Bei jetzt sommerlichen Temperaturen geht es weiter. Auch wenn ich noch in meinem angepeilten Tempo unterwegs bin, mache ich mir doch langsam Sorgen, ob ich die Wärme vertragen werde. Mit diesen Gedanken beschäftigt, erreiche ich kurz vor KM 41 die „Neue Ausspanne“. Die richtige Aufmunterung in Form eines Lächelns von Silke strahlt mir hier entgegen und vertreibt meine Sorgen.
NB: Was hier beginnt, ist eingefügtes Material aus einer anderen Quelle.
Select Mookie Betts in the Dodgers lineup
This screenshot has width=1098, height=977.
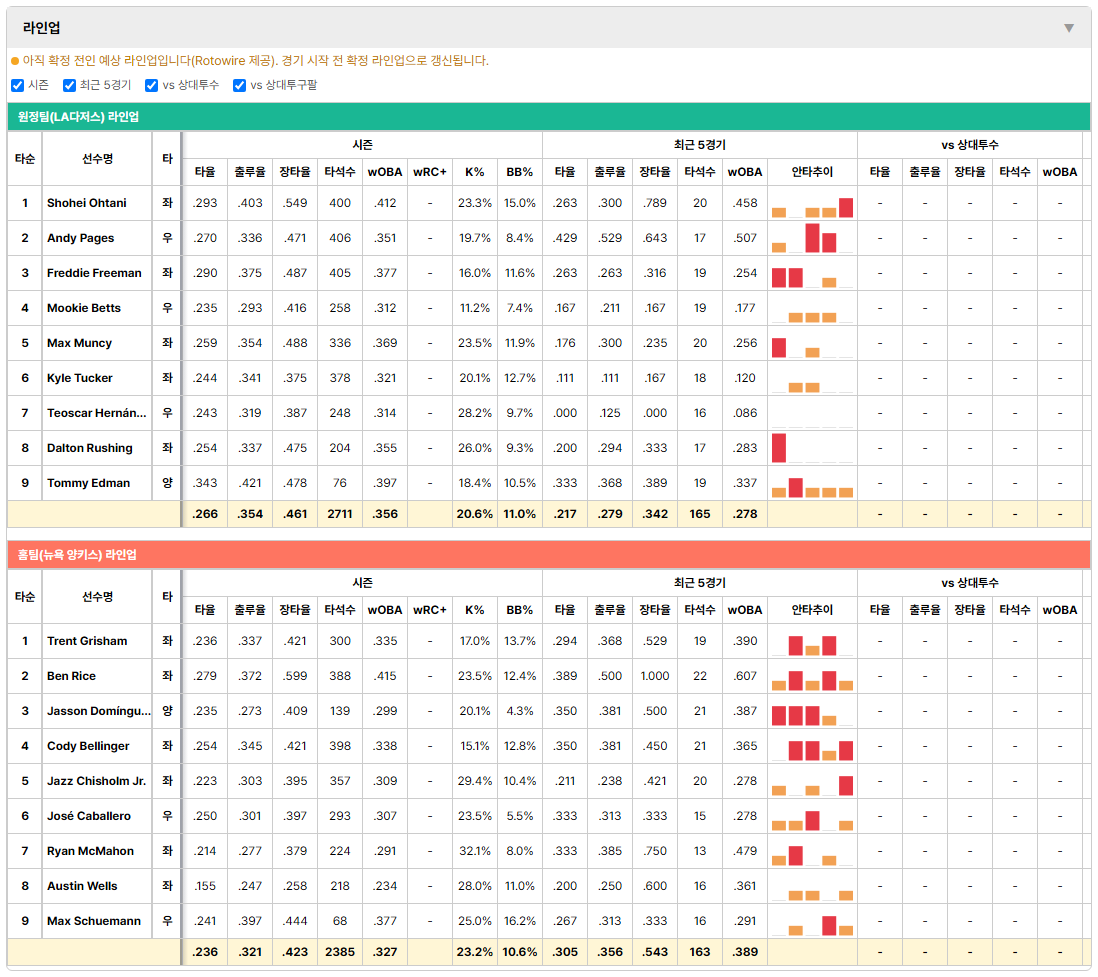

Der Begriff „Ausspanne“ wird mir heute noch häufiger begegnen und erinnert daran, dass der Rennsteig nicht nur für die heutige Läuferschar eine schweißtreibende und anstrengende Angelegenheit ist. Deshalb mussten an Stellen wie dieser zusätzliche Pferde vor die Fuhrwerke gespannt werden. Nur so waren die Handelswege über den Rennsteig zu nutzen. Dieser Luxus steht mir zwar heute hier nicht zur Verfügung, aber eine Getränkestation sorgt dafür meinen eigenen Flüssigkeitshauhalt in Ordnung zu halten.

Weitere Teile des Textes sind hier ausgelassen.